I’VE always thought of Fremantle as a sort of real life Twin Peaks.
The port city is a mecca for kooky characters and talented anomalies that don’t quite fit the mainstream.
Which is good, as we don’t want to end up like Perth—a middle class event horizon.
David Lynch’s new Twin Peaks hit TV screens in May and will reach its baffling crescendo this weekend.

• Scenes from episode eight of the new Twin Peaks were a disturbing highlight of the series.
Darker in tone than the 1990 original and, would you believe it, even more outré, the 18-part sequel is wider in scope, featuring a litany of bizarre characters, locations and themes.
The picturesque town of Twin Peaks still appears now and again, but mostly as McGuffin to glue cryptic plot lines together.
Don’t expect a linear narrative or “who dunnit” signposts, this is David Lynch, who makes films like Escher paintings dunked in treacle.
What you do get is a celebration of Lynch’s imagination, with surreal images and disturbing scenes that will leave an indelible mark on your subconscious.
Fans of the original series will be pleased to know that original cast members—including Lynch as FBI chief Gordon Cole—are gracefully woven into the 2017 version and aren’t just nostalgic footnotes.
And towards the end of the series, the disparate subplots coalesce into a satisfying whole.
The new Twin Peaks is not perfect: some early episodes are tedious and slow, especially the subplot involving Dougie (Kyle MacLachlan), a sort of idiot savant who barely speaks and wanders around in a trance.

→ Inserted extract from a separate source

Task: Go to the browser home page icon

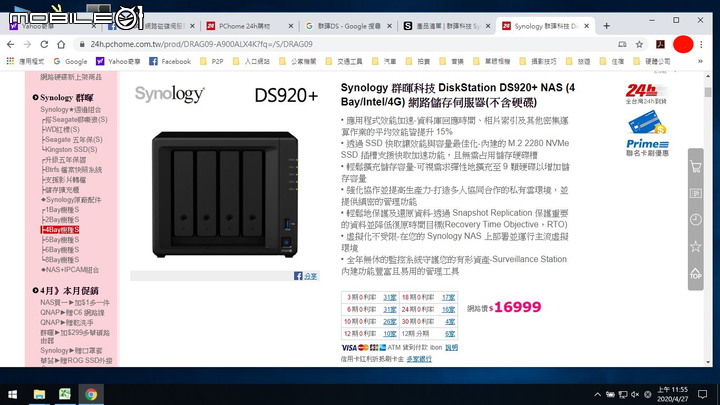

But if you persevere you will be rewarded with some of the most beautiful and horrifying television you have ever seen in episode eight, based on the detonation of the first atomic bomb in New Mexico in 1945.
Featuring supernatural hobos that crush human skulls, a bug that crawls down a sleeping girl’s throat and a backward talking Lurch—this episode has it all.
Ironically, in this age of binge watching boxsets, Twin Peaks is so dense a week’s break between each episode is required to let your brain convalesce.
I wasn’t going to watch the new Twin Peaks, because I thought it would desecrate the original; but season three is a triumph and Lynch’s best work since Mulholland Drive, which combined his trademark imagery with a strong narrative.
So is Twin Peaks 2017 better than the original?
That answer is compromised by nostalgia and is impossible to answer.
The finale of Twin Peaks airs Monday on STAN.